▸ WORK TO BE COMPLETED: In the data below, retype exactly the line that contains "Viewport: 816px width, 659px height." and every line after it, through the last.

▸ EXERCISE DATA:
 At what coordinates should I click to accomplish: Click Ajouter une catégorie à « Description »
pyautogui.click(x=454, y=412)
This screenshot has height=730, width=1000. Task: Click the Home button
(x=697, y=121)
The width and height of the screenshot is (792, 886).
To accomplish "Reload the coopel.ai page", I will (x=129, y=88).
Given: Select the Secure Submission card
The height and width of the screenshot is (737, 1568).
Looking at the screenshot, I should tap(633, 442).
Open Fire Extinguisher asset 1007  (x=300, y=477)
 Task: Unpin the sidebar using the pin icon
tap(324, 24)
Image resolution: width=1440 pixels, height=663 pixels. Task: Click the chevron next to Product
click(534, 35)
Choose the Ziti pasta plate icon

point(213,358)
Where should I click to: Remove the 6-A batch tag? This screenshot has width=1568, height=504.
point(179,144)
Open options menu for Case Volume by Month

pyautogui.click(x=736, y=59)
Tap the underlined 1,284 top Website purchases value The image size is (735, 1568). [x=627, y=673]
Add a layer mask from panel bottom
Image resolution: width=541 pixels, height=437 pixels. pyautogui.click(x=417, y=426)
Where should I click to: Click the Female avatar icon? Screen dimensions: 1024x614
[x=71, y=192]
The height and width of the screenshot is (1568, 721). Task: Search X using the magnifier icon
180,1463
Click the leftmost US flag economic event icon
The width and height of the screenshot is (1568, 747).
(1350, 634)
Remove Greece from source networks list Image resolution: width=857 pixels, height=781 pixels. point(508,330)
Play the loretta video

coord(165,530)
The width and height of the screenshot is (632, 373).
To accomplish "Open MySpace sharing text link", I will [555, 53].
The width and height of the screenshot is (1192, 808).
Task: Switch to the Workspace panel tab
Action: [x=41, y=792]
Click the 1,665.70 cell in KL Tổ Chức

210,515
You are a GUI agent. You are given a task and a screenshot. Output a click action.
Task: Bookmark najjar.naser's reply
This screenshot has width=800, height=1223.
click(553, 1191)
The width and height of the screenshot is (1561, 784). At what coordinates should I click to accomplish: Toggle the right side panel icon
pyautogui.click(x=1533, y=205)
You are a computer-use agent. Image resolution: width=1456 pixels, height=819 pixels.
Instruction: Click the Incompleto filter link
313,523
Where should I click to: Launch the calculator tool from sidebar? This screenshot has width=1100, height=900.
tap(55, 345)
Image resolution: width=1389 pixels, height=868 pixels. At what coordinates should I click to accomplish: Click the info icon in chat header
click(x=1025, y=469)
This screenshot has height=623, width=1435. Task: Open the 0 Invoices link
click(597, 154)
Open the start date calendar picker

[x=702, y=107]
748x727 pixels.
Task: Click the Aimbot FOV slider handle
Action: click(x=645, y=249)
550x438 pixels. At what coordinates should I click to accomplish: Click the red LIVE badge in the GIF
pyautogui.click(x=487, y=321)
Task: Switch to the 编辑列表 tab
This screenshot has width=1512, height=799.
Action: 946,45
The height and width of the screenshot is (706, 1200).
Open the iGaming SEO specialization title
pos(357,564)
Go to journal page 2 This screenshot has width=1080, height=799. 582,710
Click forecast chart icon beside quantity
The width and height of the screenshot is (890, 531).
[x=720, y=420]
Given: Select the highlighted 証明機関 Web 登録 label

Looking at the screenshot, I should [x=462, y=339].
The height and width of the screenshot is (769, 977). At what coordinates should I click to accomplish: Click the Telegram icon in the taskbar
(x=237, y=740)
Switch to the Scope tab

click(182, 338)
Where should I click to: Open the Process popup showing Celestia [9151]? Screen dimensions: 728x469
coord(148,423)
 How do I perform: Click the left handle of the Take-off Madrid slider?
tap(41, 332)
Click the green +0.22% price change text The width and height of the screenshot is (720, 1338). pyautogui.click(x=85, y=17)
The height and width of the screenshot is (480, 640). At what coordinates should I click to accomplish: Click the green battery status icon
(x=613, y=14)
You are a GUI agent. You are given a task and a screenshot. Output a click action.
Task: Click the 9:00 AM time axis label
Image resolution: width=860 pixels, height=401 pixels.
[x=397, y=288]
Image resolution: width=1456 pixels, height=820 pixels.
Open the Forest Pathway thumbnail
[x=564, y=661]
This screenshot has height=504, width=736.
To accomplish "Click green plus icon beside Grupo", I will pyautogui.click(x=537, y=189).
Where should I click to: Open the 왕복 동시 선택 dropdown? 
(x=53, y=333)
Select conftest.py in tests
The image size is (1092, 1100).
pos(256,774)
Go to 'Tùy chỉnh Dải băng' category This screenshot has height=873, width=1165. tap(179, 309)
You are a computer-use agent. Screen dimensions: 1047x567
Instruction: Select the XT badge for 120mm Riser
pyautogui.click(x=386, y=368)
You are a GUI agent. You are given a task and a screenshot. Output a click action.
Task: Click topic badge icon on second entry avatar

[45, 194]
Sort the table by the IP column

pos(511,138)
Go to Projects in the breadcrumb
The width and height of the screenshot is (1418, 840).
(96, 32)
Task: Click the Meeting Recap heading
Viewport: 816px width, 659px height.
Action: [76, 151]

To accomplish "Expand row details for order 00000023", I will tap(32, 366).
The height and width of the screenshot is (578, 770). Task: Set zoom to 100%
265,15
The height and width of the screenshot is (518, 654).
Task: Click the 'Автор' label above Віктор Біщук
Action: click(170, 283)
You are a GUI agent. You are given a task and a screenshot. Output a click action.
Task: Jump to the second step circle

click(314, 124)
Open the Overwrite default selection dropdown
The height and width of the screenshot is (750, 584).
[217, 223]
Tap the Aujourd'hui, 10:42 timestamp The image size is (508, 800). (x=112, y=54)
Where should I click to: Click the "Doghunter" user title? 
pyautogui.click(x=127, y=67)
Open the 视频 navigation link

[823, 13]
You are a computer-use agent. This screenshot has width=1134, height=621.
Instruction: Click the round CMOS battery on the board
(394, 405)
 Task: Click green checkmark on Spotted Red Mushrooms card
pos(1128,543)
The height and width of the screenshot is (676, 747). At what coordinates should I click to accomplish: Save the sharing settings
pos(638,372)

▸ OUTPUT OF THE EXERCISE:
Viewport: 816px width, 659px height.
Action: [76, 151]

To accomplish "Expand row details for order 00000023", I will tap(32, 366).
The height and width of the screenshot is (578, 770). Task: Set zoom to 100%
265,15
The height and width of the screenshot is (518, 654).
Task: Click the 'Автор' label above Віктор Біщук
Action: click(170, 283)
You are a GUI agent. You are given a task and a screenshot. Output a click action.
Task: Jump to the second step circle

click(314, 124)
Open the Overwrite default selection dropdown
The height and width of the screenshot is (750, 584).
[217, 223]
Tap the Aujourd'hui, 10:42 timestamp The image size is (508, 800). (x=112, y=54)
Where should I click to: Click the "Doghunter" user title? 
pyautogui.click(x=127, y=67)
Open the 视频 navigation link

[823, 13]
You are a computer-use agent. This screenshot has width=1134, height=621.
Instruction: Click the round CMOS battery on the board
(394, 405)
 Task: Click green checkmark on Spotted Red Mushrooms card
pos(1128,543)
The height and width of the screenshot is (676, 747). At what coordinates should I click to accomplish: Save the sharing settings
pos(638,372)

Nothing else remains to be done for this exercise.